Accordingly, the subject-matter of claim 1 is new over document D1 (Article 54(1) EPC 1973). The subject-matter of claim 1 is also new over the remaining, more remote prior art.
6. Inventive step
6.1 As noted in the annex to the summons to oral proceedings, regarding the first heat treatment, according to the application, the reason for conducting this heat treatment is that "Upon experimentation and investigation, it was found that the conventional "annealing" step was insufficient to cause any significant grain growth of patterned metal layers. Since HDP-CVD does not require a relatively severe heat treatment for densification, as does SOG, and the conventional "annealing" step is insufficient to increase the grain size of the patterned metal layers, it was concluded that a patterned metal layer gap filled with SOG exhibits greater electromigration resistance than a patterned metal layer gap filled with a HDP oxide, because of the relatively severe densification baking performed after SOG deposition which induces grain growth of the gap filled patterned metal layer" (cf page 6, lines 17 to 24). Accordingly, "a heat treatment step is performed under conditions paralleling a conventional SOG baking treatment of about 350 **(o)C to about 450 **(o)C for about 45 minutes to about 2 hours, to substantially increase the grain size of the gap filled patterned metal layers for improved electromigration resistance" (cf page 6, lines 26 to 29).
The second heat treatment step is a conventional annealing in a forming gas atmosphere which, as also indicated in the application, is typically conducted after formation of all patterned metal layers to remove radiation damage, drive out moisture and neutralize trapped charges (cf description, page 6, lines 12 to 17).

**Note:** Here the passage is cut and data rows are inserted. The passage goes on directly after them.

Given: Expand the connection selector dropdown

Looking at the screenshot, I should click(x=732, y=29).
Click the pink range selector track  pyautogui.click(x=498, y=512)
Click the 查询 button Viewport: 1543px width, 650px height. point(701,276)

The above distinguishing features are considered to independently solve two respective partial problems.
Accordingly, having regard to the first heat treatment, the objective partial problem to be solved relative to D1 is to improve electromigration resistance.

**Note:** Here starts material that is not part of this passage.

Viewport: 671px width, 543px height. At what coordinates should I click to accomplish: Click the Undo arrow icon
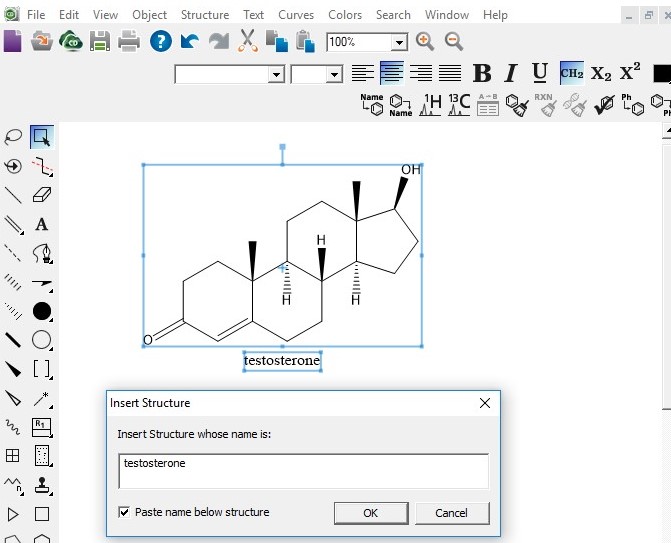pyautogui.click(x=189, y=42)
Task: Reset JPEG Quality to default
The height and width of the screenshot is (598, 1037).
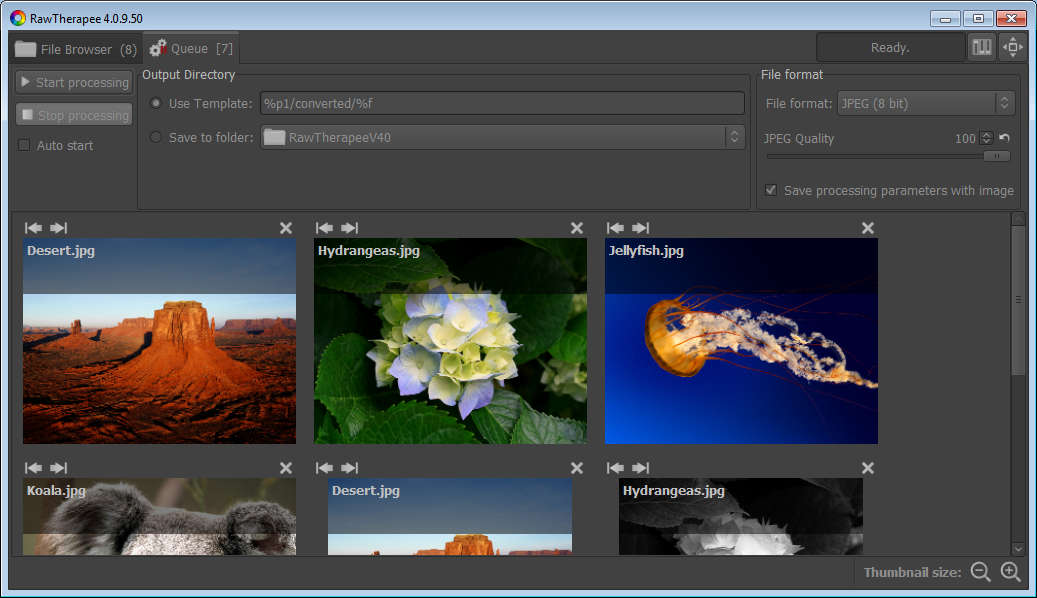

Having regard to the second heat treatment, the objective partial problem to be solved relative to D1 is to remove radiation damage, drive out moisture and neutralize trapped charges.
6.2 Regarding the above first partial problem, it is noted that a person skilled in the art, working in the field of multilevel metallization for VLSI devices, would be familiar with the problems of electromigration and in particular with the fact that grain growth in the metal layer is necessary to reduce electromigration and that grain growth is achieved by a heat treatment. Reference is made in this respect to for instance document D3 (see in particular column 1, lines 33 to 39; column 1, line 55 to column 2, line 44; column 3, line 10 to column 4, line 7). It is, moreover, noted that D1 specifically reminds of the problem of electromigration (cf page 45, first paragraph).
Accordingly, it would be obvious to the skilled person to provide a heat treatment as claimed to achieve grain growth in the method of D1, thereby improving electromigration resistance. It is noted in this respect that a suitable temperature and duration for such a heat treatment would be arrived at by straightforward experimentation falling within the competence of the skilled person.
6.3 The appellant argued that D3 as well as D2 both taught methods of increasing grain size growth by heat-treating a patterned metal layer after it had been created, but before it was covered with other layers. Dl did refer to the problem of electro migration, but did not teach anything about grain size growth to address the issue. Dl expressed a need to configure the physical layout of the stack/metal component structure to minimize electro migration. There was no teaching in Dl, D2 or D3 to suggest the fact that the conventional densification heat treatment of an SOG gap filling layer in fact caused grain size growth. In fact, this would not be expected by the teachings of D2 and D3 which used heat treatment of the exposed metal and in a forming gas atmosphere to produce such a result.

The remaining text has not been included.